### Prompt a
Decide whether each statement below agrees with the passage on European banks. Answer yes or no for each, and quote the deciding words of the passage. (i) Bad loans in the European banking system stand at 1.8%. (ii) EU banks' exposure to global commercial real estate averages 16% of total loans. (iii) Banks must enter derivatives at market value only once a year.

### Given passage
▼

According to all the coefficients published by the EBA , the European banking system is solid. On average, the primary capital CET 1 is at 14.8% with a liquidity coverage ratio of 162.5%. Bad loans are only 1.8%.

Why are we still positive?

  1. According to Deutsche Bank's 2022 financial statements , the bank has derivative contracts outstanding for a notional value of approximately €42.500 trillion. This is a gross value and is in line with US banks. JPMorgan (JPM) held $54.3 trillion, Goldman (GS) $51 trillion, and Citi (C) $46 trillion. Despite the huge numbers, the notional value is not in itself indicative. What matters is the real exposure to counterparty risk. Due to the various reforms (after the Lehman crash), most derivatives require a Central Counterparty that stands between two contracting parties, canceling the risk that one of the two will fail. If you look at Deutsche Bank's (DB) balance sheet, we find that most derivatives use a central counterparty. About €13 trillion remain without them. But even these should be protected by " collateral " guarantees. It is very difficult to understand the actual risks; however, there are at least two factors that mitigate the downside risk. On a quarterly basis, each bank must enter the derivatives at market value. So, if these financial instruments have losses, at year-end numbers, they should have already emerged. The second mitigation is the fact that the derivatives market is no longer what it was in 2008. In the meantime, the legislation has become very stringent and prudent, starting with the greater role of central counterparties;
  2. The other concern is the European bank's exposure to the US commercial real estate sector. Will European banks feel the blow? The answer is likely yes. According to DWS , EU banks have exposure to global commercial real estate equal to an average of 6% of total loans, compared to 36% of US regional banks and 16% of large US banks. Once again, EU banks seem (not immune) but more protected;
  3. There are Government bonds that are frozen in the EU bank environment balance sheet. These are not written down because they will be " held to maturity ". The problem emerges if the bank is forced to sell them before their expiration. This is what happened to Silicon Valley Bank. However, as already emphasized in the SocGen article, the EU banking sector is more diversified. The higher liquidity coverage ratio also provided an additional margin of safety;
  4. When the Swiss authorities decided to write off Credit Suisse's Additional Tier 1 notes without writing off the share value, it came as a shock to the market. There was panic among all holders of AT1 qualifications. As already mentioned, if EU banks decided to issue new shares to replace the AT1 note, this would generate an average loss on earnings per share of approximately 10%. A drama? We don't believe so.

▲

### Dataset
▼

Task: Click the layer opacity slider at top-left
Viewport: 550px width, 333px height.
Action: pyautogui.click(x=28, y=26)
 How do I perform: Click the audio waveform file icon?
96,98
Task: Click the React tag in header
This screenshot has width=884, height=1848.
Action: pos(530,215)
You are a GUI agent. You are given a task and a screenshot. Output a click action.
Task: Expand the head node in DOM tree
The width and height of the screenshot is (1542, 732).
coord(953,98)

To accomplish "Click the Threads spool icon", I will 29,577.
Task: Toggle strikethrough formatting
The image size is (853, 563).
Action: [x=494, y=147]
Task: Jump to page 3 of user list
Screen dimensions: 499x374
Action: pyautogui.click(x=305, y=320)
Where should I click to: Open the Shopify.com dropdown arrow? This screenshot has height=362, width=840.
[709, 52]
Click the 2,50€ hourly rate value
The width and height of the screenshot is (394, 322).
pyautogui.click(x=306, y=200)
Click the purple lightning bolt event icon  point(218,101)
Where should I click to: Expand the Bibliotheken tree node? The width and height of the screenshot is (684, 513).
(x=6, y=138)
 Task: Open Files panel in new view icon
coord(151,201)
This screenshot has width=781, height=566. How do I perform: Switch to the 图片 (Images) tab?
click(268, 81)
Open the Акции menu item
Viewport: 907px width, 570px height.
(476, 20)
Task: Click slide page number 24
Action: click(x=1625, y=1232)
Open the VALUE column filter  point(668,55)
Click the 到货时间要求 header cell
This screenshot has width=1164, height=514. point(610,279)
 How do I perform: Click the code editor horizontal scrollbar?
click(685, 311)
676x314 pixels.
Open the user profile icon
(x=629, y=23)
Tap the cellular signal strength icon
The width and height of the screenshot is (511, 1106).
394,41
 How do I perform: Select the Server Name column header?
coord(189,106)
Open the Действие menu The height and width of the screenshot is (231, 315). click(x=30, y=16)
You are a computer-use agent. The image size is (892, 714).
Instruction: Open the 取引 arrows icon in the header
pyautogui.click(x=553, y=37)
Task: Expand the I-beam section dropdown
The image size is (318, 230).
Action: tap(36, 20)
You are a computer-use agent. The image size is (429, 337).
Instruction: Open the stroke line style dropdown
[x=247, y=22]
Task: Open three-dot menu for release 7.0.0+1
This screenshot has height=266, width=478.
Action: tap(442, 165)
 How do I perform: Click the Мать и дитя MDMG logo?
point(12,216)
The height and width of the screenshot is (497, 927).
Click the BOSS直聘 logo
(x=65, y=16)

▲

### Prompt b
In the records, swap "logo" for "emblem" in the stretch from "Task: Expand the I-beam section dropdown" through the end of the records. Give those lines again with nothing else changed.

### Correct response a
(i) Yes. "Bad loans are only 1.8%."
(ii) No. "EU banks have exposure to global commercial real estate equal to an average of 6% of total loans"
(iii) No. "On a quarterly basis, each bank must enter the derivatives at market value."

### Correct response b
Task: Expand the I-beam section dropdown
The image size is (318, 230).
Action: tap(36, 20)
You are a computer-use agent. The image size is (429, 337).
Instruction: Open the stroke line style dropdown
[x=247, y=22]
Task: Open three-dot menu for release 7.0.0+1
This screenshot has height=266, width=478.
Action: tap(442, 165)
 How do I perform: Click the Мать и дитя MDMG emblem?
point(12,216)
The height and width of the screenshot is (497, 927).
Click the BOSS直聘 emblem
(x=65, y=16)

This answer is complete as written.